Given text
-- -- --

Kongen befaler is a Norwegian comedy programme based on the British show Taskmaster. It has been broadcast on TVNorge and discovery+ since 2019. The show features five fixed panelists per series who all complete tasks, judged by Atle Antonsen from Series 1-6, then by Bård Ylvisåker for Series 7 onwards, and assisted by Olli Wermskog.

The format for the show was created by British comedian Alex Horne during the Edinburgh Festival Fringe in 2010, and was subsequently developed into a successful UK television show in 2015. Kongen befaler translates as "the king commands" and is the Norwegian name of the game Simon Says.

The studio sections are recorded in Drammens Teater, a theatre in Drammen, 40 km from Oslo.

Episodes

Series 1 (2019) 
The first series was aired in 2019 on TVNorge, between 17 October and 19 December. Vegard Ylvisåker, Maria Stavang, Calle Hellevang-Larsen, Bård Ylvisåker and Siri Kristiansen were participants. The winner of the season was Vegard Ylvisåker.

Series 2 (2020) 
The second series was aired in 2020 between 24 September and 16 November. The contestants were Maria Stavang, Calle Hellevang-Larsen, Jon Almaas, Mia Hundvin and Magnus Devold. The winner of the season was Calle Hellevang-Larsen.

Series 3 (2021) 
The third series was aired in 2021 between 4 February and 25 March. The contestants were Egil Hegerberg, Trond Fausa Aurvåg, Linn Skåber, Jenny Skavlan and Erik Follestad. Jenny Skavlan was this season's winner.

Series 4 (2021)

-- -- --

Available data
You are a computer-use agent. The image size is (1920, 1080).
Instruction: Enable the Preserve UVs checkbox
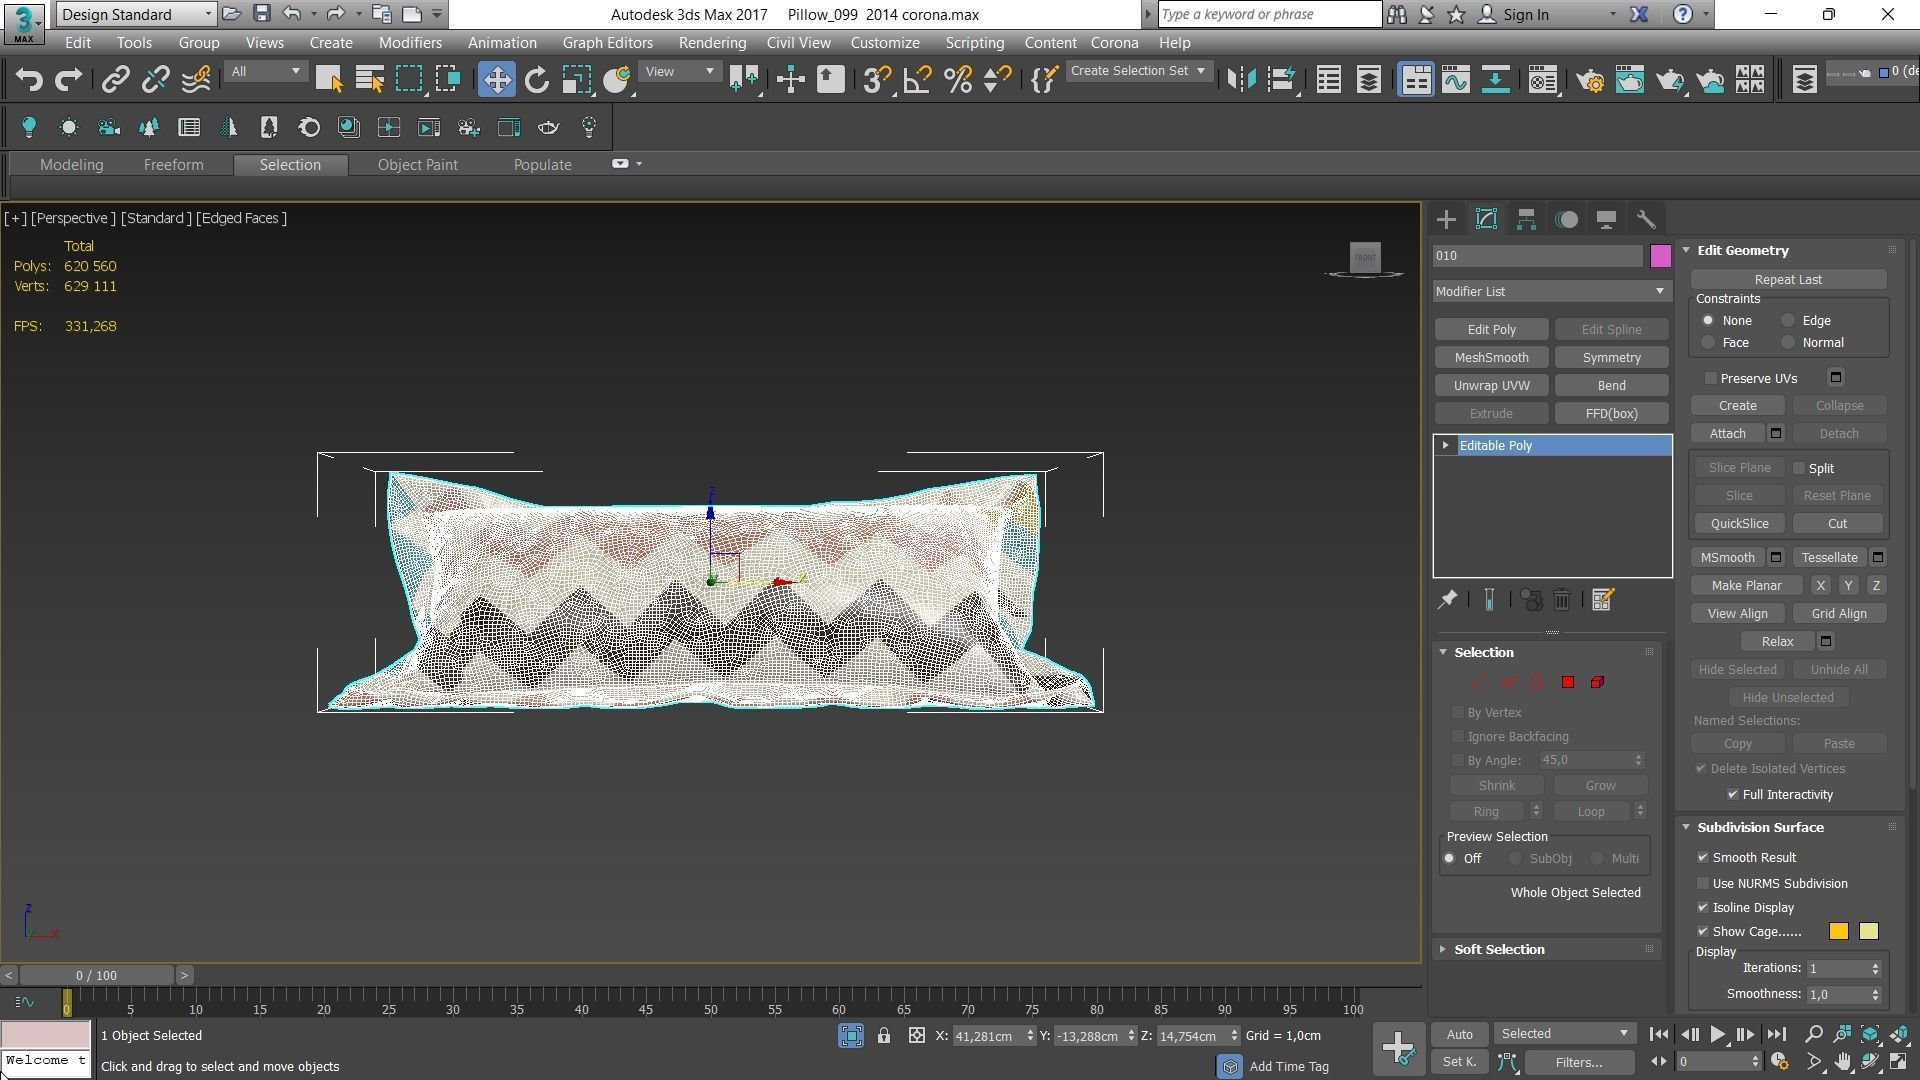[x=1711, y=378]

-- -- --

Problems to work on
1. Recast the paragraph in the text on Kongen befaler that begins "The format for the show was created" as a short bulleted list that keeps its main facts.
2. Please write what comes next in the text on Kongen befaler, picking up after its final line above the listing.

Responses per task
1.
- The format was created by British comedian Alex Horne at the Edinburgh Festival Fringe in 2010.
- It became a successful UK television show in 2015.
- "Kongen befaler" means "the king commands."
- It is the Norwegian name for the game Simon Says.

2.
The fourth series was aired in 2021 between 23 September and 9 December. The contestants were  Amir Asgharnejad, Ida Fladen, Einar Tørnquist, Steinar Sagen and Solveig Kloppen. The winner of the season was Einar Tørnquist.

Series 5 (2022) 
The fifth series was aired in 2022 between 24 February and 28 April. The contestants were Harald Eia, Janne Formoe, Henrik Elvestad, Kristine Grændsen and Martin Lepperød. The season was won by Harald Eia.

Series 6 (2022) 
The sixth series was aired in 2022 between 15 September and 20 November. The contestants were Live Nelvik, Espen Eckbo, Martha Leivestad, Kristoffer Olsen, and Henriette Steenstrup. The series was won by Kristoffer Olsen.

Series 7 (2023) 
The seventh series started airing 26 January 2023 and is the first series to be presented by Bård Ylvisåker, who also participated in Series 1. The contestants are Leo Ajkic, Karin Klouman, Lars Berrum, Hani Hussein and Vidar Magnussen.

References 

Taskmaster (TV series)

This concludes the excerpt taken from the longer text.